Loss of 3D spatial relationships in 2D slice-wise analysis: Treating CT volumes as independent 2D slices fails to capture the complex volumetric spatial structures present in the data.

Inadequacy of centroid-based positional metrics for irregular organs: Standard DETR-style position encodings compute distances from centroids to pixels, providing insufficient geometric description for irregularly shaped organs and lesion regions.

Poor transfer of features pretrained on natural domains: 3D feature extractors pretrained on natural images or videos transfer poorly to medical imaging data characterized by Hounsfield Unit values and distinctive intensity distributions.

Underexplored integration of SSL, semi-supervised learning, and Transformer-based detection in 3D medical imaging: A systematic combination of these three paradigms remains an open gap in the literature.

Method¶

Overall Architecture¶

Input: raw DICOM CT sequences → preprocessing and standardization to \(512\times336\times336\) voxels (anisotropic spacing \(2.0\times1.0\times1.0\) mm) → Stage 1: patch-based MIM self-supervised pretraining of 3D U-Net encoder → Stage 2: frozen/unfrozen encoder + VDETR decoder for 3D detection + Mean Teacher semi-supervised training → Output: 3D bounding boxes + classification labels.

Key Design 1: Patch-based Masked Image Modeling for Self-Supervised Pretraining¶

Function: Extracts \(128^3\) patches from 1,206 CT volumes (206 annotated + 1,000 unannotated), subdivides each patch into \(8^3\) sub-blocks, randomly masks 75% of sub-blocks, and trains a 3D U-Net to reconstruct the masked regions.
Mechanism: Following the MAE paradigm, the reconstruction objective forces the encoder to learn meaningful anatomical structure patterns and spatial relationships without any manual annotation.
Design Motivation: Medical data annotation is prohibitively expensive (only 4.4% labeled), whereas unlabeled data is abundant. Patch-level operations substantially reduce computational cost (\(128^3\) vs. \(512\times336\times336\)), while multi-patch sampling ensures adequate anatomical coverage. After 50 epochs of training, the encoder weights are frozen and serve as a fixed feature extraction backbone for downstream tasks.

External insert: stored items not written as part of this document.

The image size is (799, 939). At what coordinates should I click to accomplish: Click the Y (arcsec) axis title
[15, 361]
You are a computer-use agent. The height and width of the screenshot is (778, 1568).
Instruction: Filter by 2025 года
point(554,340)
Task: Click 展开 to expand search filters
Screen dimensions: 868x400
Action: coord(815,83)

Key Design 2: VDETR + 3D Vertex Relative Position Encoding¶

Function: The pretrained encoder outputs \(32\times21\times21\times256\) feature maps; 4,096 tokens are sampled and fed into the VDETR decoder, which computes the geometric relationship between each voxel and the 8 vertices of the predicted bounding box via 3D RPE.
Mechanism: For each query \(q\) and voxel position, the offset vectors to all 8 vertices of the predicted box are computed as \(\Delta\mathbf{P}_i \in \mathbb{R}^{K \times N \times 3}\). After nonlinear transformation and MLP projection, a positional bias \(\mathbf{R} = \sum_{i=1}^{8}\mathbf{P}_i\) is generated and added to the standard attention scores: \(\mathbf{A} = \text{softmax}(\mathbf{QK}^T + \mathbf{R})\).
Design Motivation: Medical organ and lesion shapes are highly irregular; a single centroid distance cannot determine whether a voxel lies inside, outside, or on the boundary of a target. The 8-corner encoding provides complete geometric containment/exclusion information, enabling the model to learn correct locality inductive biases even from limited training data.

Key Design 3: Two-Stage Training + Mean Teacher Semi-Supervised Learning¶

Function: Phase I (epochs 0–20) freezes the encoder and trains only the decoder; Phase II (epochs 20–100) unfreezes the encoder for joint fine-tuning (learning rate 10× lower than the decoder), while introducing Mean Teacher semi-supervised training over 2,000 additional unlabeled volumes.
Mechanism: The Teacher model generates pseudo-labels using weak augmentation (Gaussian noise \(\sigma=0.01\), intensity shift \(\pm2\%\)); the Student model is trained with strong augmentation (\(\sigma=0.05\), shift \(\pm10\%\), blur, elastic deformation), and a consistency loss enforces prediction agreement between the two.
Design Motivation: Phase I prevents randomly initialized decoder gradients from corrupting pretrained features. The differential learning rates in Phase II (encoder \(1\times10^{-5}\) vs. decoder \(1\times10^{-4}\)) mitigate catastrophic forgetting. Semi-supervised training is activated only at epoch 20 (with \(\lambda\) linearly increasing from 0 to 0.3) to avoid training collapse caused by low-quality pseudo-labels when the decoder has not yet converged.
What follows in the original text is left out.